_Task item_:
Repeat exactly what appears from the opening line of the listing to the line with "Image resolution: width=733", inclusive.

....

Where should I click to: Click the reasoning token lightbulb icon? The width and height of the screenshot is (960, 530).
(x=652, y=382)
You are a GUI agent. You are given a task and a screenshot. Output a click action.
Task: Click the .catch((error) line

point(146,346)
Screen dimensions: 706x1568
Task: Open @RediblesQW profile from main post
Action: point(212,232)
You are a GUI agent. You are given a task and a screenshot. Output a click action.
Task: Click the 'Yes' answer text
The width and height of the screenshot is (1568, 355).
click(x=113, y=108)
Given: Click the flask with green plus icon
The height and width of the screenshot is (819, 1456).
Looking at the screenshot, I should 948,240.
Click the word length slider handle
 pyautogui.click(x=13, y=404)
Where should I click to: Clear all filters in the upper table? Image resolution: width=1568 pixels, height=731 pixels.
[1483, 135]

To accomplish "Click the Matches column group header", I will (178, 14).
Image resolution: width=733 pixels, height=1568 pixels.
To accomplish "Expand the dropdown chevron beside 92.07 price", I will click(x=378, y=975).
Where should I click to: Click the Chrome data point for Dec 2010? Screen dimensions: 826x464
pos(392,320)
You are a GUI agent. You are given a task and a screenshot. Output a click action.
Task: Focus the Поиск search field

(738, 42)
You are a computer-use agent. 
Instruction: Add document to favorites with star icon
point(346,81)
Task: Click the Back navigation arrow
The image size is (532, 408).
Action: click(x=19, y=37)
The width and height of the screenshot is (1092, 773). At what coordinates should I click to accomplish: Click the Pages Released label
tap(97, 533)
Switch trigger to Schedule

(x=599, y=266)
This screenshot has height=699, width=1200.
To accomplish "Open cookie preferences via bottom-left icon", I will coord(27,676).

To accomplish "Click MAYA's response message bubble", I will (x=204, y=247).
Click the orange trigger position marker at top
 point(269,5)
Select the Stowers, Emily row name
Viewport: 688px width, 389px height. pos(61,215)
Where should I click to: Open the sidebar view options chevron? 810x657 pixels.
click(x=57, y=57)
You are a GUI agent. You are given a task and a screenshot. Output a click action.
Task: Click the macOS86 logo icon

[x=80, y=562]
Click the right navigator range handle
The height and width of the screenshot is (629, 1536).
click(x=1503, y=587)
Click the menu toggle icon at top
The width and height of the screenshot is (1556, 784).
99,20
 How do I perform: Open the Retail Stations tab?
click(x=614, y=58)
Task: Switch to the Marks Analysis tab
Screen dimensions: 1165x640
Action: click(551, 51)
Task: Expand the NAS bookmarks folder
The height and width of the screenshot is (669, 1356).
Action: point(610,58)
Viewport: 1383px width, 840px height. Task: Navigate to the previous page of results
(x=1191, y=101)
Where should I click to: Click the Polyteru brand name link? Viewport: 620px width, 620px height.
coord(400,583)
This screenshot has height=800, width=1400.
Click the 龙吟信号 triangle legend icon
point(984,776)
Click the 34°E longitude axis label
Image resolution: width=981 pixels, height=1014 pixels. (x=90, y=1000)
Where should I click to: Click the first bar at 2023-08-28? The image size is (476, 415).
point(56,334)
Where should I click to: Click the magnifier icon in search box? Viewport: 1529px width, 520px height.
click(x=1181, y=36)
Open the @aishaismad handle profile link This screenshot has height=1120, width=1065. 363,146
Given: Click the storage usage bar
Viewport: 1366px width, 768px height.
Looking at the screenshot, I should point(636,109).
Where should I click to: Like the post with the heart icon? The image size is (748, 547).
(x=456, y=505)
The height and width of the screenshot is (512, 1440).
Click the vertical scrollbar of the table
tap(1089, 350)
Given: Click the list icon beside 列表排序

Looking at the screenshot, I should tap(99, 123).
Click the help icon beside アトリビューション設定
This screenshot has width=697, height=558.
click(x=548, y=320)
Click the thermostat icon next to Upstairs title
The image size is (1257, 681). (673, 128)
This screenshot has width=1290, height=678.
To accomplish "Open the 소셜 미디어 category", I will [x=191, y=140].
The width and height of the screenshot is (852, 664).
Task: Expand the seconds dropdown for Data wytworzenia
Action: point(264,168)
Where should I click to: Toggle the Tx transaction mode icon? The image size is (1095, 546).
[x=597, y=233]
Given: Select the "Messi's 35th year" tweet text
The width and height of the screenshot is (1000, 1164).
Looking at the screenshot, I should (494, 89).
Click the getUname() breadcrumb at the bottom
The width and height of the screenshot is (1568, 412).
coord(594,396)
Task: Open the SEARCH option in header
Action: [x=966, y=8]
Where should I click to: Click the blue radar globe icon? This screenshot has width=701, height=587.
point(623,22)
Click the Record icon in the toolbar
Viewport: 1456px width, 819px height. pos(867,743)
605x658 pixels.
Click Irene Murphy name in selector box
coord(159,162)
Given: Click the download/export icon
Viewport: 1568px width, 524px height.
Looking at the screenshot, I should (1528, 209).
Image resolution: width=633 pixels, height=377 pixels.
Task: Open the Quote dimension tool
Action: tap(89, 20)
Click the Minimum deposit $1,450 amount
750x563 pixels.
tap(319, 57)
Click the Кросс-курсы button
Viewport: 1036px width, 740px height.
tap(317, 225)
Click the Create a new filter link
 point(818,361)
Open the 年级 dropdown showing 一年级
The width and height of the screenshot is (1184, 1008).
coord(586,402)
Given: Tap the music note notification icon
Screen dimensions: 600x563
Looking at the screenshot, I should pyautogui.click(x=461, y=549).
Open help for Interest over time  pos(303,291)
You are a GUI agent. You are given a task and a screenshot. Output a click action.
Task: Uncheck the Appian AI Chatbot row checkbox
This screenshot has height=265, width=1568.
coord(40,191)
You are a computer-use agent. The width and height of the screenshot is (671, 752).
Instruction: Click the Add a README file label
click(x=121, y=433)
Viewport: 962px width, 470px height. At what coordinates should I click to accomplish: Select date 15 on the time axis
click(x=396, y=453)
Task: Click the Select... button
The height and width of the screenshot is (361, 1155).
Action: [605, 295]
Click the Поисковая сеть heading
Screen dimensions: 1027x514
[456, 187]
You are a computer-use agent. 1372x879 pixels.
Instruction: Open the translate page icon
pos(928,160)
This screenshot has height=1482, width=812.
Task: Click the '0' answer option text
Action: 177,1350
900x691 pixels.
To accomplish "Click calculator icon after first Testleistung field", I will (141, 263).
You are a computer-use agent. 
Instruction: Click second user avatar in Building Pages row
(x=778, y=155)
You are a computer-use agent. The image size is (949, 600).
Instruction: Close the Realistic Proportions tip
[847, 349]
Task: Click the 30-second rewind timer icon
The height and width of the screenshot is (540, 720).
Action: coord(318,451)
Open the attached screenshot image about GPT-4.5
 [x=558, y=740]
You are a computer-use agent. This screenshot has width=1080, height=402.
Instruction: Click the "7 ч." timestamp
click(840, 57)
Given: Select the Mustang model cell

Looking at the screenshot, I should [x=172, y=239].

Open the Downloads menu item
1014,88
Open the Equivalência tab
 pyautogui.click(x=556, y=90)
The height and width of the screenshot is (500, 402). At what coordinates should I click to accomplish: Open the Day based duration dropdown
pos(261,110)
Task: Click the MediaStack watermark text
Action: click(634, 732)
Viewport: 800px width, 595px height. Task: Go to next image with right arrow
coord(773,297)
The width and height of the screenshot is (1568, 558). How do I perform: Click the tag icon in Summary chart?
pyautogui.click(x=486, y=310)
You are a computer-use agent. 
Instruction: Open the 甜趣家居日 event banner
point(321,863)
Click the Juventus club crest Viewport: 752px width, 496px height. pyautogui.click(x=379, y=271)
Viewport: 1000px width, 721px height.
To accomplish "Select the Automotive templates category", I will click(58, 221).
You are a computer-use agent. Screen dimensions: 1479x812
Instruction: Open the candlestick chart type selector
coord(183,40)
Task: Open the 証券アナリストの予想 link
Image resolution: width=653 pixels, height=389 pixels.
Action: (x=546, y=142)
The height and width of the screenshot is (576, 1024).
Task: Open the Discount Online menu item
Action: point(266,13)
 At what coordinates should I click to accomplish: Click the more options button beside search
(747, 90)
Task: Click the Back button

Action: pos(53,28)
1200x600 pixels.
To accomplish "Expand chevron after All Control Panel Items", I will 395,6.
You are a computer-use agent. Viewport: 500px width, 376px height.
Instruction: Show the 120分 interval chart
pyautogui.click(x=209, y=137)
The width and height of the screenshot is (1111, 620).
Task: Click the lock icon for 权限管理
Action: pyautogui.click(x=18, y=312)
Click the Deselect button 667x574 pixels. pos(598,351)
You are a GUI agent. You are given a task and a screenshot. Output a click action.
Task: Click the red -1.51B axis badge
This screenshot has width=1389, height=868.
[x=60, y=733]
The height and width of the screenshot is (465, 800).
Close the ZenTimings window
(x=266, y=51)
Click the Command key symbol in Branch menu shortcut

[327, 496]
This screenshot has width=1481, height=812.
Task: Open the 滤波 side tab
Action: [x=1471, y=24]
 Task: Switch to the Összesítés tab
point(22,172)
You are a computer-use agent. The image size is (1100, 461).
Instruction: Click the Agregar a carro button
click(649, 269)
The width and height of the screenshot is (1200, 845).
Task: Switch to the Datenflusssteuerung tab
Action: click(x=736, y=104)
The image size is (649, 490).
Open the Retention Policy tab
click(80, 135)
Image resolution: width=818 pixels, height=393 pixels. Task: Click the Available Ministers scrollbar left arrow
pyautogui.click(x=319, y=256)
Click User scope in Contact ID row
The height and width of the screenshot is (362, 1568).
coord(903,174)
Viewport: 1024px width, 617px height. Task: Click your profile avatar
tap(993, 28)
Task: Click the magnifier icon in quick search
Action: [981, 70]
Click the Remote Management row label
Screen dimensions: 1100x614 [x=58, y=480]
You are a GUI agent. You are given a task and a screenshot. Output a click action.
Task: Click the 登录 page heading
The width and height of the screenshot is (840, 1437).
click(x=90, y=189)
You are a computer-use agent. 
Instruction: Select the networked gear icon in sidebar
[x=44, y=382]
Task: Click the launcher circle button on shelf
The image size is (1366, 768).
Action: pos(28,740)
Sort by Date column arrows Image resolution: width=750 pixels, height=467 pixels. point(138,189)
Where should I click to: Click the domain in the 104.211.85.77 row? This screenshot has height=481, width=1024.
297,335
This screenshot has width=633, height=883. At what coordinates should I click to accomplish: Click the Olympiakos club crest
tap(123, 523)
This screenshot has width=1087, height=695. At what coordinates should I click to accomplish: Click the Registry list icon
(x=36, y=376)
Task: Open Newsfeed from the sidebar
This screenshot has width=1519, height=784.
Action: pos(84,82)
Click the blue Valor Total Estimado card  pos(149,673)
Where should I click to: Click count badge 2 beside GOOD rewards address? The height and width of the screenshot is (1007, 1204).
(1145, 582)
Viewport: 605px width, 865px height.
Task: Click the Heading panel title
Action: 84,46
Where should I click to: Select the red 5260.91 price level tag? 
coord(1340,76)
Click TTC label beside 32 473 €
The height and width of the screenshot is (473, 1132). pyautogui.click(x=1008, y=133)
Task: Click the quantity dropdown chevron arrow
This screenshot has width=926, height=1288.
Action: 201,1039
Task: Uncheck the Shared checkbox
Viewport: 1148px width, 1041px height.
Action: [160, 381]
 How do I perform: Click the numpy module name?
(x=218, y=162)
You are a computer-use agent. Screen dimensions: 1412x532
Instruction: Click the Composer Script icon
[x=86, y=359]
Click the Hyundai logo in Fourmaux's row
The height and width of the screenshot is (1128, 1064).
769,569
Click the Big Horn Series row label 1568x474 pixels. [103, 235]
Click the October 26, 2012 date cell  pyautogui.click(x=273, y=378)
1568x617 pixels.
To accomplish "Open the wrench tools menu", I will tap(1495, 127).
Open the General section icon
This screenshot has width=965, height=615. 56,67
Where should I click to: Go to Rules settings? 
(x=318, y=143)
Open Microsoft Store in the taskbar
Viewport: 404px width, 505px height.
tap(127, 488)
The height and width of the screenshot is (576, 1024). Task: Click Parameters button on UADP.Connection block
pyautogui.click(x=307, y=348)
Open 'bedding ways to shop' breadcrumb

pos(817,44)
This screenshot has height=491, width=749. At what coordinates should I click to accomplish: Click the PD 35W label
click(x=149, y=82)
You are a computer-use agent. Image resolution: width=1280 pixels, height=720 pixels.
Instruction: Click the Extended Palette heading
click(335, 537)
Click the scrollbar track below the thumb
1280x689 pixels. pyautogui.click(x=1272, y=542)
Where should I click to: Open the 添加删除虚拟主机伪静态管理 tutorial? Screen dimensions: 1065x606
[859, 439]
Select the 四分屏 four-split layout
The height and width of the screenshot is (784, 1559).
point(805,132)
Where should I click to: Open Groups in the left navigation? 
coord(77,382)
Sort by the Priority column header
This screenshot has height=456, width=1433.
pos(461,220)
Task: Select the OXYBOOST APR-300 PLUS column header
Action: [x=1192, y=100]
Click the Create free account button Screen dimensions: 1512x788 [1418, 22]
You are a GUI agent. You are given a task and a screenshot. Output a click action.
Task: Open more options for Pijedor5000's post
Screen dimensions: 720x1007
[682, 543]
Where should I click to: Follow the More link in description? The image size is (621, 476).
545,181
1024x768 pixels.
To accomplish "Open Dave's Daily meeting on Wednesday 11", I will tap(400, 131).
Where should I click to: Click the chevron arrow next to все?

....

_Response_:
Where should I click to: Click the reasoning token lightbulb icon? The width and height of the screenshot is (960, 530).
(x=652, y=382)
You are a GUI agent. You are given a task and a screenshot. Output a click action.
Task: Click the .catch((error) line

point(146,346)
Screen dimensions: 706x1568
Task: Open @RediblesQW profile from main post
Action: point(212,232)
You are a GUI agent. You are given a task and a screenshot. Output a click action.
Task: Click the 'Yes' answer text
The width and height of the screenshot is (1568, 355).
click(x=113, y=108)
Given: Click the flask with green plus icon
The height and width of the screenshot is (819, 1456).
Looking at the screenshot, I should 948,240.
Click the word length slider handle
 pyautogui.click(x=13, y=404)
Where should I click to: Clear all filters in the upper table? Image resolution: width=1568 pixels, height=731 pixels.
[1483, 135]

To accomplish "Click the Matches column group header", I will (178, 14).
Image resolution: width=733 pixels, height=1568 pixels.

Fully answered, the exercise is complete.